The report – filed on 12 November by Ralph Marra of Calcagni & Kanefsky LLP on behalf of unnamed private investigators – alleged that Evolution games were accessible from Iran, Syria and Sudan.
It is common knowledge in the iGaming industry that many leading public companies, including Evolution, earn a significant proportion of revenue from “grey” or unregulated markets.
On this occasion however, the namechecked countries likely set off alarm bells in the minds of increasingly ESG-conscious investors that are not so familiar with the sector.A similar dip occurred in the summer when Hindenburg Research published a short-selling report into US operator DraftKings. The report urged shareholders to jump off DraftKings stock due to the alleged black-market activity of its in-house technology supplier SBTech.
Again, the share price fell 11% following its publication.
The gambling industry looks like a prime target for short-sellers, with many share prices riding high due to gains accumulated during the Covid-19 pandemic, while examples of grey market operations are relatively easy to expose.
Leyland is keen to apply the law of diminishing returns to this tactic. He said: “The first couple of times you are able to do this, you generate shock, and shock generates overreaction. Overreaction is precisely what short sellers want.

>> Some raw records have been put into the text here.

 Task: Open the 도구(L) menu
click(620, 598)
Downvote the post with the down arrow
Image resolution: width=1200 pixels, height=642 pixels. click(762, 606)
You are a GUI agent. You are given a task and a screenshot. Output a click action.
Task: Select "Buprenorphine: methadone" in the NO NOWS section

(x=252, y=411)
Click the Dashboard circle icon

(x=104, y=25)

“Nobody died, so the next time this happens, people are going to be a bit less shocked and if we look at the tangible damage, they haven’t lost any clients yet,” he added.

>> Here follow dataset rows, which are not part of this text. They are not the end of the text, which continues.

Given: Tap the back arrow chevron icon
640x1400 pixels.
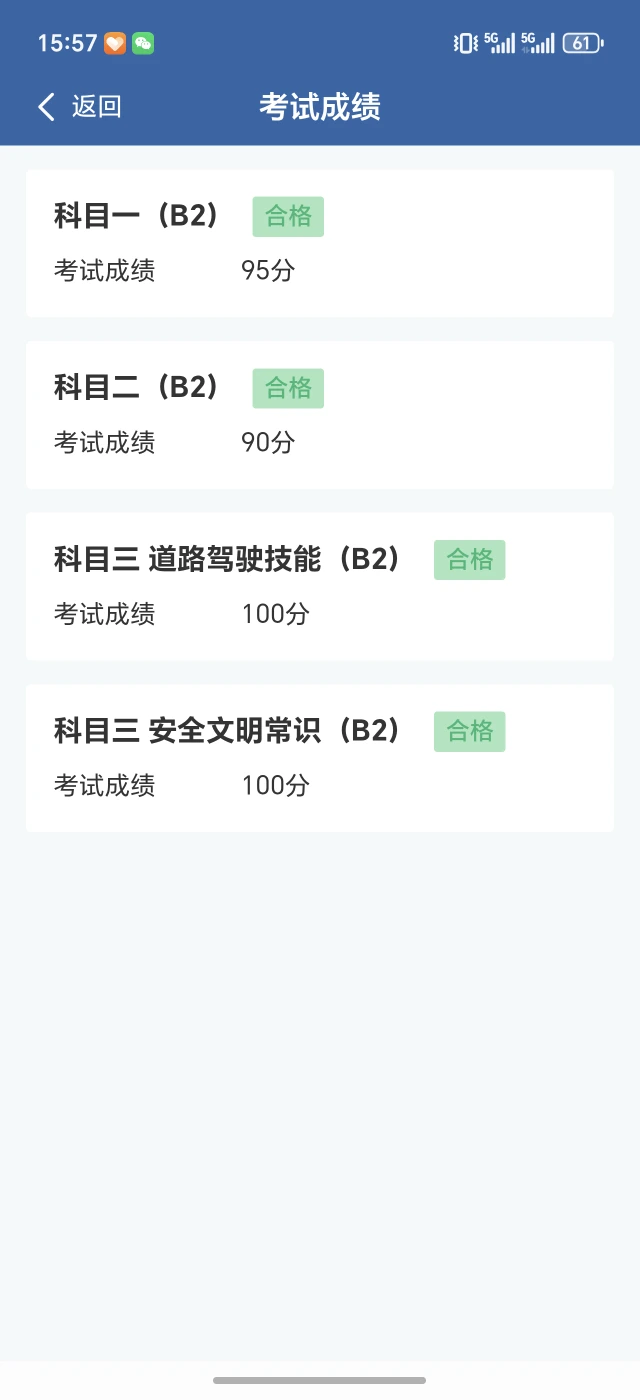Looking at the screenshot, I should (46, 107).
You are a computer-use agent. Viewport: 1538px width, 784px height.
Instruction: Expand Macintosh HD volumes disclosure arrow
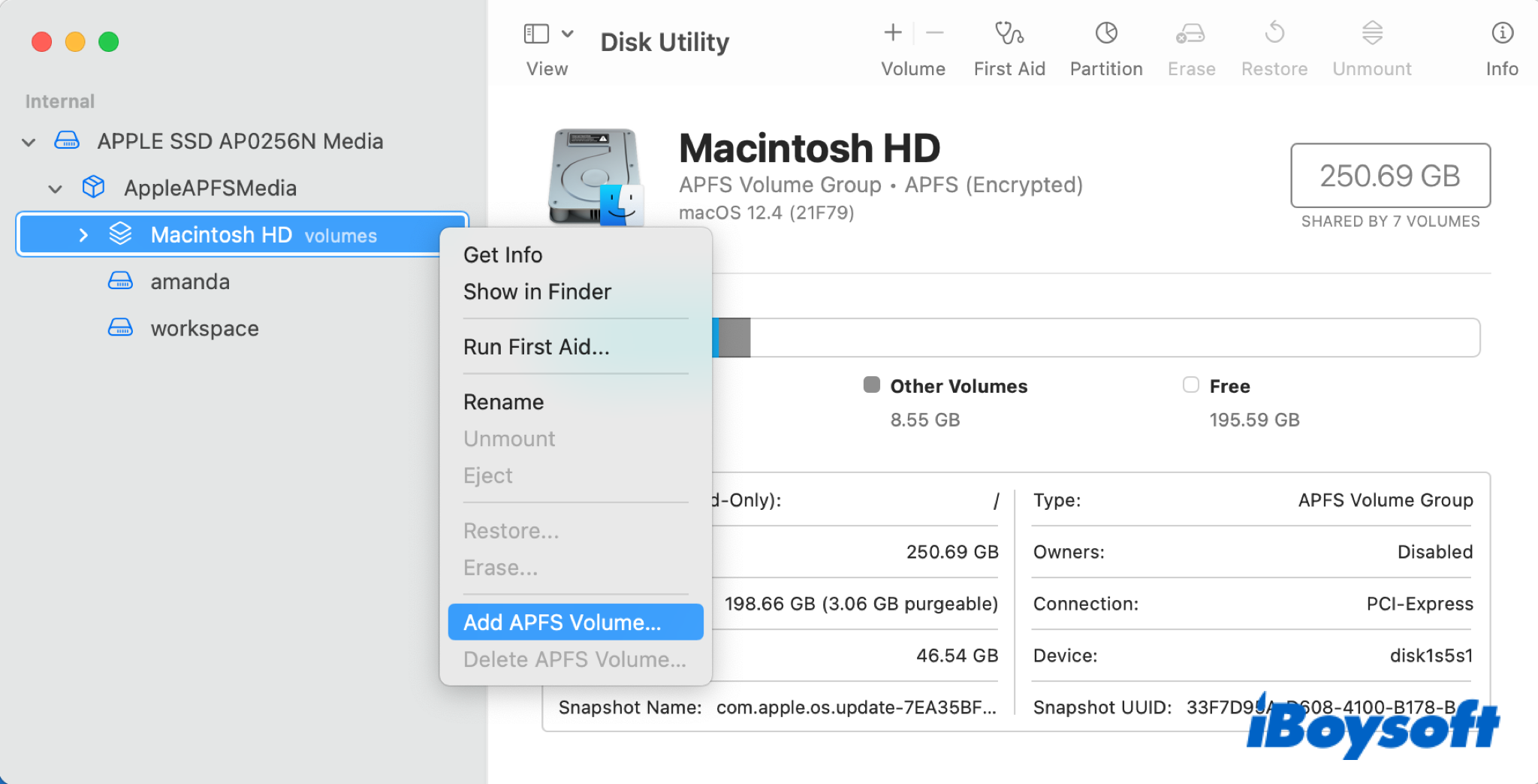tap(83, 235)
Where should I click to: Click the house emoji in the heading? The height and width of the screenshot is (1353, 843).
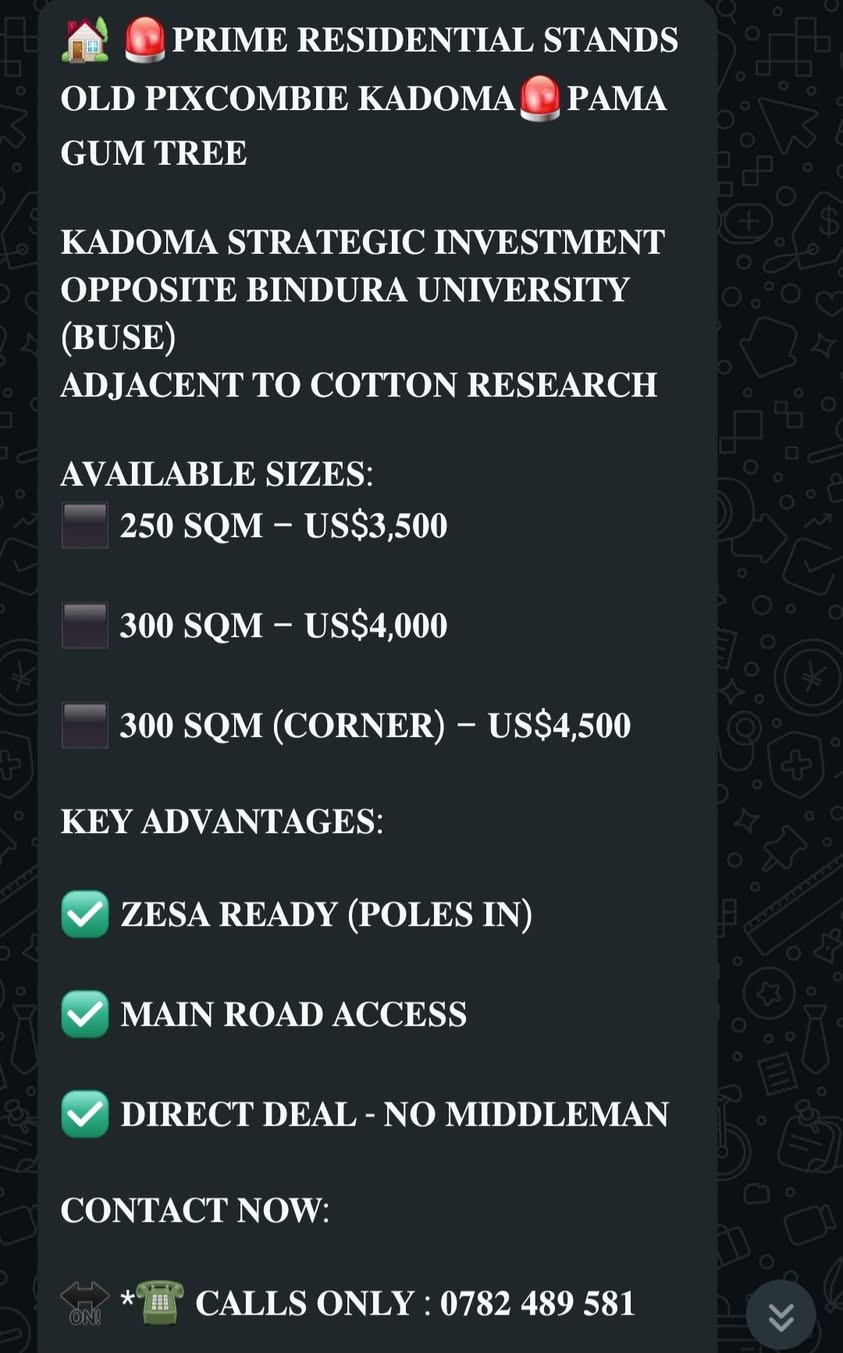[x=85, y=41]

It would be a different story if Evolution’s top-tier operators were suddenly ripping up their contracts, but commercial partners won’t have been outraged by its findings.

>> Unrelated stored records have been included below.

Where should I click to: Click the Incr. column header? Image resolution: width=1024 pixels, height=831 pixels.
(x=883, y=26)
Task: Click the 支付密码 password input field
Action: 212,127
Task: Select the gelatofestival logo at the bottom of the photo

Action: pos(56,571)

Having said that, regulators will almost certainly ask more questions, and Evolution has already pledged to conduct an internal investigation after reaching out to the New Jersey Division of Gaming Enforcement (NJDGE).
Evolution is also in the fortunate (and well-earned) position of having an effective monopoly on live casino provision and established itself as an even more essential partner for operators following the acquisitions of both NetEnt and Big Time Gaming.
But regardless of the company in question, Leyland believes the influence of these short-seller reports will wane over time as investors get to grips with the gambling sector.
“If these short-seller revelations, like with DraftKings and SBTech, don’t actually land any tangible blows, then they lessen in impact each time they are deployed” he told iGaming NEXT.
“If it is the case that Evolution’s systems and controls are super robust, and that this is indeed an issue of a mild circumvention, then the story will die of its own accord,” he added.